Archaeologists have long recognised the importance of archiving old hardware and software. The Archaeology Data Service ran a ‘computer museum’ from the late 1990s and famously used a mix of old hardware and software (I recall emails circulating around 1998 seeking an early version of TurboCAD, for instance) to recover some of the files deposited in the Newham archive, files which are still downloaded today. Some years ago the ADS donated its collection of hardware, software and documentation to the Jim Austin Computer Collection, although none of it seemingly appears in the collection’s catalogue at present.
The standard archival recommendation is to retain data files in their original format, and, at the same time, migrate them into widely supported and openly documented formats – especially if the files are in proprietary formats. Retaining the original format recognises that export or migration routines may not fully capture all the nuances of the original data – sometimes deliberately so. For instance, Alex Ball observed that providing commercial CAD systems with high-quality export routines would make it too easy for customers to migrate to competing products and that the CAD files themselves are more like software recipes than exhaustive descriptions of the model, consequently
“… even later versions of the same piece of software, ostensibly using the same file format, might bring up somewhat different models on reading the same CAD file.” (Ball 2013, 10).
Leaving copyright issues aside, emulating software directly, or running the software within a virtualisation of the original operating system, offers the prospect of continuing to view files in their original format. Creating such systems is far from straightforward, and from an archive preservation perspective its success is dependent on the accuracy of the emulation/virtualisation employed. This is because emulators and simulators may be compatible enough to appear to run successfully although not with 100% accuracy. For example, in the context of SNES game emulation, Byuu asks:
“if an emulator appears to run all games correctly, why should we then improve upon it? The simple answer is because it improves the things we don’t yet know about.”

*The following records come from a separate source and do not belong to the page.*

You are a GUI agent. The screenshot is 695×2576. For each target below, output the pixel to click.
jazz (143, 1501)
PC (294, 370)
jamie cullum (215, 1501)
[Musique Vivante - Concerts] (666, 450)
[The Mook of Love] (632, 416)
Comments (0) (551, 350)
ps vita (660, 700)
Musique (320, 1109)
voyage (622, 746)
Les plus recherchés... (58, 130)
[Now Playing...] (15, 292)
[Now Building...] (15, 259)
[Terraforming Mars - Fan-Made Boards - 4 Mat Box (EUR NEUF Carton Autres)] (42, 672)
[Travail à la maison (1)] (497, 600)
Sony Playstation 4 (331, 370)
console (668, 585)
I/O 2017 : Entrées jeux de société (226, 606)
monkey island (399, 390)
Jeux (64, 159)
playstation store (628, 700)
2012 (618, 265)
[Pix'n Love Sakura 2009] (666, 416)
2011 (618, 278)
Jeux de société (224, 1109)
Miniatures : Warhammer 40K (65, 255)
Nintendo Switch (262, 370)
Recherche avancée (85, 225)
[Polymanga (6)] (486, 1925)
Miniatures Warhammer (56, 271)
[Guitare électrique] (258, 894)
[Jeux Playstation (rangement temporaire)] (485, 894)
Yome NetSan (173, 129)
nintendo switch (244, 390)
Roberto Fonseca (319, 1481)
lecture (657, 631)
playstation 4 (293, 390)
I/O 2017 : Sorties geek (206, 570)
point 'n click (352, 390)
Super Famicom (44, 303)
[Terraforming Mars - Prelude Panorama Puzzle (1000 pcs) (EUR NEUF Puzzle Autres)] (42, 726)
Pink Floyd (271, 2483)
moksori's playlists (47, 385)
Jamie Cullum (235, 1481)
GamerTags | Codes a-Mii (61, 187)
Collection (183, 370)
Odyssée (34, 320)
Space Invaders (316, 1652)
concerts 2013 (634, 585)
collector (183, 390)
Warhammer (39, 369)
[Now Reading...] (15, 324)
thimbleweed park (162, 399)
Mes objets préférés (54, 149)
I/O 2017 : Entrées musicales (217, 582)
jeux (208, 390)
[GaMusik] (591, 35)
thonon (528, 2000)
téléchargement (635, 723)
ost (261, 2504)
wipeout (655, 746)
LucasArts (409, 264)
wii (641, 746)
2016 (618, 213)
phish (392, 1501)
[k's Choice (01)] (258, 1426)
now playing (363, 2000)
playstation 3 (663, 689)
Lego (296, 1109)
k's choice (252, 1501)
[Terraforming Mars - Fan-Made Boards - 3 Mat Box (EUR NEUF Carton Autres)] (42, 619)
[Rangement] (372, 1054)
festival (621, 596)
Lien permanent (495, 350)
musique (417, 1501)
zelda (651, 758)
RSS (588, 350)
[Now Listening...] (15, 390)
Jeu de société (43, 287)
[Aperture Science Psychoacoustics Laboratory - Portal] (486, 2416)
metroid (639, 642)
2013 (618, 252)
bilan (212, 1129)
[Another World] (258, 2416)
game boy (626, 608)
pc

From an archaeological perspective, though, what is particularly interesting about these developments is that although the the need to archive software is seen primarily as a means of retaining the ability to open files in their original formats, retaining access to the original software means it becomes possible to reproduce the technical environment within which the data were produced. As a result, it offers the prospect of a Digital Archaeology which goes beyond the retrieval of information from archaic machines or damaged data resources such as that outlined by Ross and Gow (1999). This real-time Digital Archaeology incorporates the reconstruction of aspects of the socio-technical circumstances surrounding the creation and manipulation of the data using the original software tools themselves (Leighton John 2012, 22). For example, the reactions of present-day Photoshop experts to the experience of working with Photoshop 1 released twenty-five years ago is revealing, as well as amusing. Furthermore, maintaining the working software and its associated data files means we can to some extent also retain the embedded knowledge encapsulated in the software itself, although accessing the underlying code for inspection would be preferable if improbable in the case of commercial software. An argument for the use of Open Source in archaeology (see Ducke 2012, for instance).
Andy Baio 2015 ‘Never trust a corporation to do a library’s job’, The Message (January 28 2015) https://medium.com/message/never-trust-a-corporation-to-do-a-librarys-job-f58db4673351
Alex Ball 2013 Preserving Computer-Aided Design (CAD) (Digital Preservation Coalition Technology Watch Report 13-02) http://dx.doi.org/10.7207/twr13-02
Benjamin Ducke 2012 ‘Natives of a connected world: free and open source software in archaeology’, World Archaeology 44 (4), 571-579.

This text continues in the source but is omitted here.